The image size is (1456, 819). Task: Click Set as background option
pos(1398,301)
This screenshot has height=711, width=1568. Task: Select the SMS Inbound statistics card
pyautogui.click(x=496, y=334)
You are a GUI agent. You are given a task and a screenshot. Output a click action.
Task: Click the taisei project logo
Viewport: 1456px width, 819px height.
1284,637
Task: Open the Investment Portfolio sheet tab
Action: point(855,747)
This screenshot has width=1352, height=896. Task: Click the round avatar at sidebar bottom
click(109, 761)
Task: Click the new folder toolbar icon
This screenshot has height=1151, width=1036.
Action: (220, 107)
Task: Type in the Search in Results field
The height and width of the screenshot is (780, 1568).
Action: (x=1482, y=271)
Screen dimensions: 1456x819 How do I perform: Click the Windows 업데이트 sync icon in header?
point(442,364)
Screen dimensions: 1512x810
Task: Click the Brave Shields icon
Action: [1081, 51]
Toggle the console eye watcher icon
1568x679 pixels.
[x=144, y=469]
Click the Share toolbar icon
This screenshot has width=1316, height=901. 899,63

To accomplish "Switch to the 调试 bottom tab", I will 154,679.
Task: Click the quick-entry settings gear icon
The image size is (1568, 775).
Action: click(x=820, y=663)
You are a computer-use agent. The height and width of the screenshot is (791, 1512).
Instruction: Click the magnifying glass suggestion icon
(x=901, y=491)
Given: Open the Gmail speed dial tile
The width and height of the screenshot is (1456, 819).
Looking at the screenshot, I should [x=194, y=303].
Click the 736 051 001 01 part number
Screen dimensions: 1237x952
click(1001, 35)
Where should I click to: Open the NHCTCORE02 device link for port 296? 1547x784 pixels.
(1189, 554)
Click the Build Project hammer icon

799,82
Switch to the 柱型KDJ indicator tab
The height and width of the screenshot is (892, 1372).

*INSTRUCTIONS TO FOLLOW*
Quote the entire listing above exactly.

*TASK OUTPUT*
The image size is (1456, 819). Task: Click Set as background option
pos(1398,301)
This screenshot has height=711, width=1568. Task: Select the SMS Inbound statistics card
pyautogui.click(x=496, y=334)
You are a GUI agent. You are given a task and a screenshot. Output a click action.
Task: Click the taisei project logo
Viewport: 1456px width, 819px height.
1284,637
Task: Open the Investment Portfolio sheet tab
Action: point(855,747)
This screenshot has width=1352, height=896. Task: Click the round avatar at sidebar bottom
click(109, 761)
Task: Click the new folder toolbar icon
This screenshot has height=1151, width=1036.
Action: (220, 107)
Task: Type in the Search in Results field
The height and width of the screenshot is (780, 1568).
Action: (x=1482, y=271)
Screen dimensions: 1456x819 How do I perform: Click the Windows 업데이트 sync icon in header?
point(442,364)
Screen dimensions: 1512x810
Task: Click the Brave Shields icon
Action: [1081, 51]
Toggle the console eye watcher icon
1568x679 pixels.
[x=144, y=469]
Click the Share toolbar icon
This screenshot has width=1316, height=901. 899,63

To accomplish "Switch to the 调试 bottom tab", I will 154,679.
Task: Click the quick-entry settings gear icon
The image size is (1568, 775).
Action: click(x=820, y=663)
You are a computer-use agent. The height and width of the screenshot is (791, 1512).
Instruction: Click the magnifying glass suggestion icon
(x=901, y=491)
Given: Open the Gmail speed dial tile
The width and height of the screenshot is (1456, 819).
Looking at the screenshot, I should [x=194, y=303].
Click the 736 051 001 01 part number
Screen dimensions: 1237x952
click(1001, 35)
Where should I click to: Open the NHCTCORE02 device link for port 296? 1547x784 pixels.
(1189, 554)
Click the Build Project hammer icon

799,82
Switch to the 柱型KDJ indicator tab
The height and width of the screenshot is (892, 1372).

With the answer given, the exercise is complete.